The Constitution is *only* a guarantee if it is looked at and used as such. When responsibilities are abdicated and the Union used to mere partisan or ideological goals, then it is subverted in whole in that doing as those do not account for all of the People. The Federal Government was formed to *govern* not *rule* nor *reign*. And its first duty, above all, is to protect the Union.
After we are the People of the United States we are then a UNION, even before Justice and the common defense. That is the priority we are given and agreed to since 1787. I adhere to that as all Citizen *must*: it is Our Duty to do so. And that comes before any mention of *rights* in the Constitution, so it takes precedence as a responsibility and those rights must be *used* to uphold that responsibility.
Or the Union, as we know it, ends.
After having read your comment, AJ, and that of AB Freedom’s in Canada, I am now of the bent that perhaps things are best well left alone and pristine.
Not that I believe a flag desecration amendment will be extant in any event; I believe that to be just what some are saying: an attempt to rally the GOP.
And, quite frankly, it’s the wrong issue to rally around. First securing and then totally closing the borders? If the GOP had actual eyes and ears, it would ramp THAT issue up to Priority Number One.

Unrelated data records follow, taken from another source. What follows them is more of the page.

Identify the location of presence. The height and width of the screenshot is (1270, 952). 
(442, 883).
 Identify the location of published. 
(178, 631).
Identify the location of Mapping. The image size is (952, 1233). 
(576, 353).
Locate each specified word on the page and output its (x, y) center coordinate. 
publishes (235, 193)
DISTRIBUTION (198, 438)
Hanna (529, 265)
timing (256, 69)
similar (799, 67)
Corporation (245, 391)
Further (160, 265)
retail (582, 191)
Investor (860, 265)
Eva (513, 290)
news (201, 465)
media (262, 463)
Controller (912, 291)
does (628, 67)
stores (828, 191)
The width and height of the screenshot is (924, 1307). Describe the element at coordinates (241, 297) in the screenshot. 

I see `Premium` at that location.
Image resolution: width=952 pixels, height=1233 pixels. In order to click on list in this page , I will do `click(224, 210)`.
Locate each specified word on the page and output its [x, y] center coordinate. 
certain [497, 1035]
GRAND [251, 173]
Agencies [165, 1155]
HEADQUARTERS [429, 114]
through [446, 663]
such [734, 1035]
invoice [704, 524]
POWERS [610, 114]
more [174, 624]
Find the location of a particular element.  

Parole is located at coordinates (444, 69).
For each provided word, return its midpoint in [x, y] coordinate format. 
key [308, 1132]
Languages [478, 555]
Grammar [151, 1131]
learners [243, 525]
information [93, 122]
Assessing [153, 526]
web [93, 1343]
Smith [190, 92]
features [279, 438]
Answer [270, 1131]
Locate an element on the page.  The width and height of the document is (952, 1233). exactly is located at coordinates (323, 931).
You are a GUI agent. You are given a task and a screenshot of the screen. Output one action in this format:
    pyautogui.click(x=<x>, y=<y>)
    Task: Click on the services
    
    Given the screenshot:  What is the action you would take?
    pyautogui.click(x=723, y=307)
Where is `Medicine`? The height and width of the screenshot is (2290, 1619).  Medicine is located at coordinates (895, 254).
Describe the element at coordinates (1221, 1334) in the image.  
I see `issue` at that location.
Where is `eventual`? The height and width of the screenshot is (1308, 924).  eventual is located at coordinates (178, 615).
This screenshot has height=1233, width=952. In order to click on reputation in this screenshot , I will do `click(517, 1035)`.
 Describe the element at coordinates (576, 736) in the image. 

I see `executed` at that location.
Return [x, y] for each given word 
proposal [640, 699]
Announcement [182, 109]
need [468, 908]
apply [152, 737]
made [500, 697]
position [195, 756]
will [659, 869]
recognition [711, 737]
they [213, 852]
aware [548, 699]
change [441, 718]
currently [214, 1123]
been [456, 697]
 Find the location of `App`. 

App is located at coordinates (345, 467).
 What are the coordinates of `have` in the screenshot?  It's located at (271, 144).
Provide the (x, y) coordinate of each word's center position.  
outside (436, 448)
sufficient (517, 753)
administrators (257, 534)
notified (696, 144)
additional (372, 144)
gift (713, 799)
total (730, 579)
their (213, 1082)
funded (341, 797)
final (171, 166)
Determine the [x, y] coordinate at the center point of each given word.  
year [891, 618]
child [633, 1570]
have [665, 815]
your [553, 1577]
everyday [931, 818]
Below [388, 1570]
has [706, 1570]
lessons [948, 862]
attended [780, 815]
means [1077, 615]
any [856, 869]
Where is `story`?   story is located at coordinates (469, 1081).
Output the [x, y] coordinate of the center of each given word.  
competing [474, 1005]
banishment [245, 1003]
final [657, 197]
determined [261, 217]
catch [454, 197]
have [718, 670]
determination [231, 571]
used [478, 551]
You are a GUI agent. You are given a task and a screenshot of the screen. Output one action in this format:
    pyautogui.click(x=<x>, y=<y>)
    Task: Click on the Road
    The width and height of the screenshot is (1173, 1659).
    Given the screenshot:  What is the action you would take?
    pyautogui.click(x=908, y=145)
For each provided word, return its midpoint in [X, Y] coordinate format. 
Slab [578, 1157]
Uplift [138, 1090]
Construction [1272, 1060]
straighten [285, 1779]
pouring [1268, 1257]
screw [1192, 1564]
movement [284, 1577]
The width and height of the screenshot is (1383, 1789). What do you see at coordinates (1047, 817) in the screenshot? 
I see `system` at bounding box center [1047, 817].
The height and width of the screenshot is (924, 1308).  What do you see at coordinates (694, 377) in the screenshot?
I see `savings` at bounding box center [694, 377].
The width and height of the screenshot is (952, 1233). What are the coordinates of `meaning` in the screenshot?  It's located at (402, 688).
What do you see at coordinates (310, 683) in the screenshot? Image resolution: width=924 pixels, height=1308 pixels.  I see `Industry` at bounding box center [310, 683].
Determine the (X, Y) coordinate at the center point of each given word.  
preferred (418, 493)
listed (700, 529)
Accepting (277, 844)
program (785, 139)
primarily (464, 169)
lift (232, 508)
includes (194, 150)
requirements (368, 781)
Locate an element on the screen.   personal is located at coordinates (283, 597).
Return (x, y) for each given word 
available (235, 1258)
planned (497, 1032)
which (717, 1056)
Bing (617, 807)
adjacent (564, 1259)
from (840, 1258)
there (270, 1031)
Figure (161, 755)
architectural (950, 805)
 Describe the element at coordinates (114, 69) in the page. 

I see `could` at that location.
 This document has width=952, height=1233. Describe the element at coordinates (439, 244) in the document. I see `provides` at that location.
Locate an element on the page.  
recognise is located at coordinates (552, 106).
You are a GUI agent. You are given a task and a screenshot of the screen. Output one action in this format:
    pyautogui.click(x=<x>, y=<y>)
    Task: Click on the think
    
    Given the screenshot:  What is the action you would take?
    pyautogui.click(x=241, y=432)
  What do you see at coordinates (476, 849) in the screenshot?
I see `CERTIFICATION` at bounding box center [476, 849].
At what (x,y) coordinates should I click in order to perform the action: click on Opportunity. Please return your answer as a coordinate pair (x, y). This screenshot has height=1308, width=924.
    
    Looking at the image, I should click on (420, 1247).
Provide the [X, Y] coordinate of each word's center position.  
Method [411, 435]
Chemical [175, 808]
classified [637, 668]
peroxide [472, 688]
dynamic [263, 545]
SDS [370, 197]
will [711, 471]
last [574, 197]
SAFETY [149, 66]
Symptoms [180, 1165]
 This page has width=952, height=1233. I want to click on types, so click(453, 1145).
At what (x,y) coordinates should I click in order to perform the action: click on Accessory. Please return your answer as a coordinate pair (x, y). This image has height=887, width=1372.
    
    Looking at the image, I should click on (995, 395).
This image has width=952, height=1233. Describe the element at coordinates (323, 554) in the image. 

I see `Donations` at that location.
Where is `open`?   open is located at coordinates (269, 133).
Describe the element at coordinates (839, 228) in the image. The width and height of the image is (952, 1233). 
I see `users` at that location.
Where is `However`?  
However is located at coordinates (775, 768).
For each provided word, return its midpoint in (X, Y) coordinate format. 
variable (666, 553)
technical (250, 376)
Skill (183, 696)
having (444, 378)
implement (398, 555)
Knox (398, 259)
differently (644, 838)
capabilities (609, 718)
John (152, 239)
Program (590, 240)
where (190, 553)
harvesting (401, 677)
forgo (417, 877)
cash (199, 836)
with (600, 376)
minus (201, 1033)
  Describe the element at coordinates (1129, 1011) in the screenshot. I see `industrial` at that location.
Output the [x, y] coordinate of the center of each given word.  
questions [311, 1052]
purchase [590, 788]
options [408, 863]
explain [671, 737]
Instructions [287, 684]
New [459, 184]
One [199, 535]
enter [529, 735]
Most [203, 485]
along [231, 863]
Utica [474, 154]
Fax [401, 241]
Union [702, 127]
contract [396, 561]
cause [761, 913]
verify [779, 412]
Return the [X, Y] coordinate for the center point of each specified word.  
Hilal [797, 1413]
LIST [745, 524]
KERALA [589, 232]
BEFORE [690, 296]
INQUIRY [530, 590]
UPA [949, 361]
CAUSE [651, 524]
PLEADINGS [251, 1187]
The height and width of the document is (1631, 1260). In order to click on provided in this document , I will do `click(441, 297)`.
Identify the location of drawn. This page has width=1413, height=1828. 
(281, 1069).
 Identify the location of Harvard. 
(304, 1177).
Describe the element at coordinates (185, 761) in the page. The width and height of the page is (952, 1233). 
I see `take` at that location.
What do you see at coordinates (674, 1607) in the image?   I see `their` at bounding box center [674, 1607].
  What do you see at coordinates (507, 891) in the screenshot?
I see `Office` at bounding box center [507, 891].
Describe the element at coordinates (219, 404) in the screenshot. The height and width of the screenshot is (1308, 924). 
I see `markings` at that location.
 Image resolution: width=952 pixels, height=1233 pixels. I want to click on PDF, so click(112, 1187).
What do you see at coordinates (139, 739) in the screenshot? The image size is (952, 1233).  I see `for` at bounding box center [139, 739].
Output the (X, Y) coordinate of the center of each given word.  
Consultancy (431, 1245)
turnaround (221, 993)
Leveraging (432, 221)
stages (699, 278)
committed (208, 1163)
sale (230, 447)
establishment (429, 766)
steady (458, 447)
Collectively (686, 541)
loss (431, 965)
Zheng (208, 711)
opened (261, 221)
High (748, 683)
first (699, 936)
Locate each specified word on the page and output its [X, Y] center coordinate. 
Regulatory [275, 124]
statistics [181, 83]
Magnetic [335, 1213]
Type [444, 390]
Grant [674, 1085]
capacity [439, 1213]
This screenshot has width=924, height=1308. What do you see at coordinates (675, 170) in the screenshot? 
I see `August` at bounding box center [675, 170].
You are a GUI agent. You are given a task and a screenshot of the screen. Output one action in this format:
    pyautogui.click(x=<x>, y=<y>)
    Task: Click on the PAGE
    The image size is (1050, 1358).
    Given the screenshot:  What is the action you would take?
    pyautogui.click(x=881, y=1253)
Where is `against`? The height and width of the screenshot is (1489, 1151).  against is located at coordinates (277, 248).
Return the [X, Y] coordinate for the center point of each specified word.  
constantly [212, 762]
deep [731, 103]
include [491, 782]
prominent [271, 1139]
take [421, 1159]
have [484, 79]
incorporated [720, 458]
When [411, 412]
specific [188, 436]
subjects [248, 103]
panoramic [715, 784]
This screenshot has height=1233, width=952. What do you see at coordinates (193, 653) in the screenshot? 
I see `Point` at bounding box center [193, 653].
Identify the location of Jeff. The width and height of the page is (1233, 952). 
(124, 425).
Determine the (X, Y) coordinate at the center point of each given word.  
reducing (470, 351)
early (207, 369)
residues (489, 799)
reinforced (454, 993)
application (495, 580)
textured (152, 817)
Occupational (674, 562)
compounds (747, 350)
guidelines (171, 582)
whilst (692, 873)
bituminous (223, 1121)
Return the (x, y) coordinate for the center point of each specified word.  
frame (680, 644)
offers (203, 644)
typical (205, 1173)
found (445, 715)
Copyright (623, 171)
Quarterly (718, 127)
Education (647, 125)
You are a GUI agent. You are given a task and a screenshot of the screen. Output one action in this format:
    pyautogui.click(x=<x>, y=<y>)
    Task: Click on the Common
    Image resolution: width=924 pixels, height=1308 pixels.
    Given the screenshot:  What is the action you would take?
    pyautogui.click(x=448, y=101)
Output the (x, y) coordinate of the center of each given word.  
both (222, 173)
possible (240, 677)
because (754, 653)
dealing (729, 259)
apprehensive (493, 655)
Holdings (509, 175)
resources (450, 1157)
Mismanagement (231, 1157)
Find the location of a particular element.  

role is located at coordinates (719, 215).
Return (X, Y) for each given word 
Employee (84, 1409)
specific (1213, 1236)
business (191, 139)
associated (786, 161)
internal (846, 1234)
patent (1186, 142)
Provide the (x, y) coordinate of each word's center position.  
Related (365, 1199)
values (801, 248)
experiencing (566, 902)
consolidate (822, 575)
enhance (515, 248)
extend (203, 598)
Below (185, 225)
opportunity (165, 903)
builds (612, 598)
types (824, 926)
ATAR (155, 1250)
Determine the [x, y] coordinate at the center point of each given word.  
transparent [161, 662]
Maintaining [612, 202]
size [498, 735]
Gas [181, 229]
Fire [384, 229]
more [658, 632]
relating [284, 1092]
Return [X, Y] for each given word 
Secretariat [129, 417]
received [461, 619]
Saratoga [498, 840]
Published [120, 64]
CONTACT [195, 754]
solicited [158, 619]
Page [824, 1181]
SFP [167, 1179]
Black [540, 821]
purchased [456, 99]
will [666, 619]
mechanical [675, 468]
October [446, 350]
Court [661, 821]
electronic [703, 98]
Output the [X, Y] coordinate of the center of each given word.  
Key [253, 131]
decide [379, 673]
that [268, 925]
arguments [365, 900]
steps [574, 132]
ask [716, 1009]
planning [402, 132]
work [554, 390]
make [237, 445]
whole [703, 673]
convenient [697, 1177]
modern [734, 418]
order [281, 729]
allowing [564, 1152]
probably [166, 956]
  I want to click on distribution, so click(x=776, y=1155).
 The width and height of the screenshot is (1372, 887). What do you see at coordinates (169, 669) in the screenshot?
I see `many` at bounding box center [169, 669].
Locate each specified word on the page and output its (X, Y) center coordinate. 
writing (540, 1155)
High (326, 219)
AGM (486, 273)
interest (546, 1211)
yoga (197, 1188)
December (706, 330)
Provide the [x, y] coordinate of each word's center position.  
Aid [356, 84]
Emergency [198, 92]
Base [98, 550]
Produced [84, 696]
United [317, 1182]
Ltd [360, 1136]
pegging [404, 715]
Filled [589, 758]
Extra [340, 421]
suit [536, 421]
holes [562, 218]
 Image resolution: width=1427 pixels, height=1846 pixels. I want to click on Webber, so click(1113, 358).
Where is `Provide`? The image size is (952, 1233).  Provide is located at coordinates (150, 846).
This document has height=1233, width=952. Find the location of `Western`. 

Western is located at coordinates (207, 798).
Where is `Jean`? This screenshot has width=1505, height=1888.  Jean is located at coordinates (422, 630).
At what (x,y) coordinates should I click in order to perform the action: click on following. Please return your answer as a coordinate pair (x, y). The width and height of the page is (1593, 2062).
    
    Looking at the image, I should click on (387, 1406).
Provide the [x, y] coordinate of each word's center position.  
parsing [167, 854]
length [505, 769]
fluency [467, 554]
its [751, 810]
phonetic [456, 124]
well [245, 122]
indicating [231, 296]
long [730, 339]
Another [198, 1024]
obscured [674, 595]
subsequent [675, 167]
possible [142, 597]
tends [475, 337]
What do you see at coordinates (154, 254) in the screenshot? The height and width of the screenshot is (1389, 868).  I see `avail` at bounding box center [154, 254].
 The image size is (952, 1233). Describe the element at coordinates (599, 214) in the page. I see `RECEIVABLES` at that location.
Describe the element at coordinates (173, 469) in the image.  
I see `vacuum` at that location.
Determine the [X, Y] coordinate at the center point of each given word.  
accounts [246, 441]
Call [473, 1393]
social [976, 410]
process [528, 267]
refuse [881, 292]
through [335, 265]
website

But they won’t because that would Stir The Pot and Lordy Lordy, we can’t have that — and listen to all those CONSTITUENTS who may BAIL on us just like those nasty CONSERVATIVES did during ARNOLD’S election. Zounds! They would have to MAKE A TOUGH DECISION and actually TAKE A CHANCE.
I’ll believe it when I see it.
Yes indeed. I am convinced. Leave the Constitution right where it is; untouched.
BZ
To turn the Nation requires One, just One Governor to step up to this plate and ask that the State be protected by the entirety of the United States being so protected.
One People with their State may reach a new accord so as to forcefully protect their State and then hand all invaders over as INVADERS and DEMAND protection.
And in either case the warning is: “Protect this Union or a new Convention shall be called by my State so that a Government that CAN protect us shall be formed.”
One fine Shays away from the depths of the pit.
And if the choice is put of destruction of the Union by inaction or the possibility of a ledge we could fall upon on the way down into the abyss… who could say that such a ledge is not a better place from certain loss of Nation?
A Republic could easily withstand these tribulations. It did so in the 19th Century and We the People became stronger for it.
What we have today cannot withstand these problems and so will collapse into ruin, either by piece or whole, but wholly undermined unless the old and stable structure is found within the mass of additions and those additions lost. Try to keep it all and all is lost as the structure pulls firm ground down with it.
Lose much of the shambling structure now and the basis of liberty is saved and can move forward from such loss as it is on firm ground.
Each generation is challenged with the Loss of the Republic. Each has said so in its papers and memoirs and writings, and we scoff at them at our peril. They built hard to ward off such loss, but kept to the main structure… by adding on useless parts on unfirm ground we now find the entirety sinking… and can either watch in horror…
Or remain Citizens and say that much of what has been added on is folly and should be lost so We the People can re-assess what is absolutely *necessary* to have a government that *governs*. In welfare, health care, social security, agriculture, business administration… it has proven worse than useless. A Republic does not *do* these things… unless ‘Socialist’ is in front of it… and the United States was not formed to be that creature that devours heart and soul and lives and gives abject poverty to all.